**Task requirements:**
(1) Summarize the symposium text in two sentences.
(2) Reproduce the symposium text from "One of the significant" to "physical and visible." without any changes.

**Reading text:**
=-=-=-=-=

T.S. Eliot, Dante, and the European Tradition: An International Symposium
January 19th - 25th , 2008
  Promoted by:
Romualdo Del Bianco Foundation
Palazzo Coppini Via del Giglio, 10
50123 – Florence (Italy)

info@fondazione-delbianco.org

Author : Dr. SIMTEN GURAC

Impossible Body, Invisible Pain: The Waste Land From Dante to Eliot

One of the significant features of punishment in Dante’s Inferno is its collective nature. Dante’s Hell is full of fellow-sufferers. Furthermore, this infernal place is a spectacle –at least for Dante who is an observing visitor in Hell. In other words, in Dante pain is physical and visible.

=-=-=-=-=

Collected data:
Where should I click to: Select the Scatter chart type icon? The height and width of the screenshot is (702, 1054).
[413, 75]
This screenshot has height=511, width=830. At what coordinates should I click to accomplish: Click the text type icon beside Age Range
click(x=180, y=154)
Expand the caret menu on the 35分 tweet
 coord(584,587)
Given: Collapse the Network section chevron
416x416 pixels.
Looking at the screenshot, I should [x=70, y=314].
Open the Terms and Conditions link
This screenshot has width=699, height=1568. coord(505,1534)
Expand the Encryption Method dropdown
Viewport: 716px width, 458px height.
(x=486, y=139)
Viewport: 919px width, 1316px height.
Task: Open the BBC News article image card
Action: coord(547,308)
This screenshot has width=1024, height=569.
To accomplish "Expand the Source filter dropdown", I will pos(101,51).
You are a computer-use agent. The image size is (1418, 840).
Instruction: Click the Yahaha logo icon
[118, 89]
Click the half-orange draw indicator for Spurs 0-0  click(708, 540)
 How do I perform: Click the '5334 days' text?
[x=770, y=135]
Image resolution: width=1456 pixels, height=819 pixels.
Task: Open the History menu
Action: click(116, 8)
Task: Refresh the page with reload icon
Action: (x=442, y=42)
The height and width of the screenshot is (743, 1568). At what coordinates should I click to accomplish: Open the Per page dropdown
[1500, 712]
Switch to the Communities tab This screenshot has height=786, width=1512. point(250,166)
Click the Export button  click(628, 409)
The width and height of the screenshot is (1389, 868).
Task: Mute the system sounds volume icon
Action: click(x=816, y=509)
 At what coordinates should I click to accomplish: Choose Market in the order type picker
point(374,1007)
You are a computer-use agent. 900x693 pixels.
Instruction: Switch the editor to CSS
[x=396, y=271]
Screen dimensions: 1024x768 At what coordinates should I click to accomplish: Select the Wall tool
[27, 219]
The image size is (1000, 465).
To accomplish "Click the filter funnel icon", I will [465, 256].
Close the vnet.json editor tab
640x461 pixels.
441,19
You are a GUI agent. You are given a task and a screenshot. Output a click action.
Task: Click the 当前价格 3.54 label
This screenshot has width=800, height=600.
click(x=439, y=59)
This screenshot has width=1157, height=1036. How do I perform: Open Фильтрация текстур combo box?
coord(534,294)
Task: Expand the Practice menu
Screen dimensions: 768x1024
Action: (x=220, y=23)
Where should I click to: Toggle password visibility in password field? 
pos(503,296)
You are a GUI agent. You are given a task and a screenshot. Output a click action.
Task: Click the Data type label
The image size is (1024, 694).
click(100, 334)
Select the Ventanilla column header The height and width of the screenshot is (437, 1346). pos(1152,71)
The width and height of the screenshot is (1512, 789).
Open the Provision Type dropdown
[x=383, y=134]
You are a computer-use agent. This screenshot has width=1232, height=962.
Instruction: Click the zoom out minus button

=-=-=-=-=

**Solutions per task:**
(1) The symposium "T.S. Eliot, Dante, and the European Tradition" ran from January 19th to 25th, 2008, and was promoted by the Romualdo Del Bianco Foundation in Florence. A paper by Dr. Simten Gurac, "Impossible Body, Invisible Pain: The Waste Land From Dante to Eliot," notes that punishment in Dante's Inferno is collective and that in Dante pain is physical and visible.

(2)
One of the significant features of punishment in Dante’s Inferno is its collective nature. Dante’s Hell is full of fellow-sufferers. Furthermore, this infernal place is a spectacle –at least for Dante who is an observing visitor in Hell. In other words, in Dante pain is physical and visible.